▸ AVAILABLE DATA:
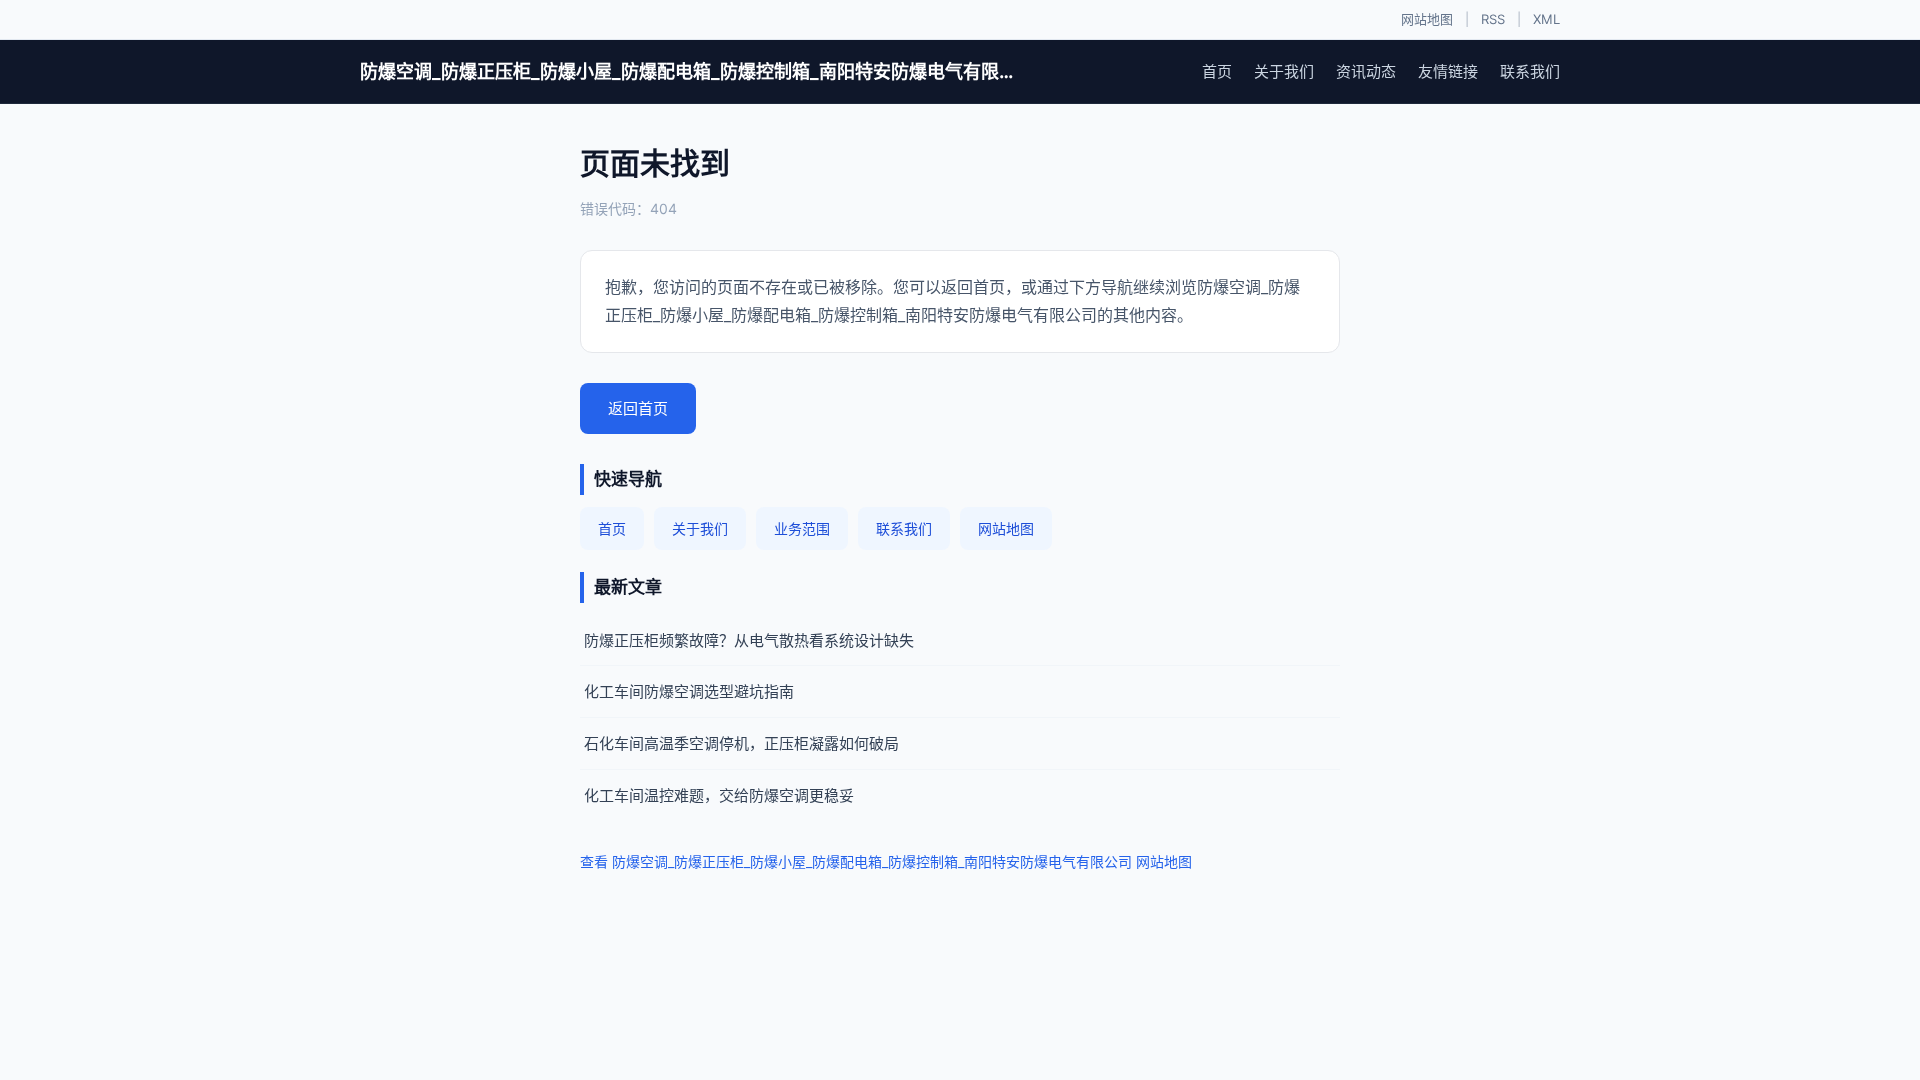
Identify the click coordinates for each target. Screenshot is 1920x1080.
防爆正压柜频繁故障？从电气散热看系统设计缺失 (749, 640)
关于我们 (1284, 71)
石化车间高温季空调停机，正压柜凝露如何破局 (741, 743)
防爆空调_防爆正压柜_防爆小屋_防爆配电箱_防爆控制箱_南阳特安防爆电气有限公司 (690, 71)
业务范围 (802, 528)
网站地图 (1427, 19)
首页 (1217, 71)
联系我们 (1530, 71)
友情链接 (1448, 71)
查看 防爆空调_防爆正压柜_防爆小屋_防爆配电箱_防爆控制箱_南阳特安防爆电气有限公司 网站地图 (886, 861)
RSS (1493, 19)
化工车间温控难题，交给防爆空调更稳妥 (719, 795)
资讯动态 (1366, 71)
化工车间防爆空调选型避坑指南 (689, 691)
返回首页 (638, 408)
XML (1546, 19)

▸ PROBLEM DESCRIPTION: Print the material above once more, exactly, minus the pictures.

▸ RESPONSE AREA:
Identify the click coordinates for each target. Screenshot is 1920x1080.
防爆正压柜频繁故障？从电气散热看系统设计缺失 (749, 640)
关于我们 (1284, 71)
石化车间高温季空调停机，正压柜凝露如何破局 (741, 743)
防爆空调_防爆正压柜_防爆小屋_防爆配电箱_防爆控制箱_南阳特安防爆电气有限公司 (690, 71)
业务范围 (802, 528)
网站地图 (1427, 19)
首页 (1217, 71)
联系我们 (1530, 71)
友情链接 (1448, 71)
查看 防爆空调_防爆正压柜_防爆小屋_防爆配电箱_防爆控制箱_南阳特安防爆电气有限公司 网站地图 (886, 861)
RSS (1493, 19)
化工车间温控难题，交给防爆空调更稳妥 (719, 795)
资讯动态 (1366, 71)
化工车间防爆空调选型避坑指南 (689, 691)
返回首页 (638, 408)
XML (1546, 19)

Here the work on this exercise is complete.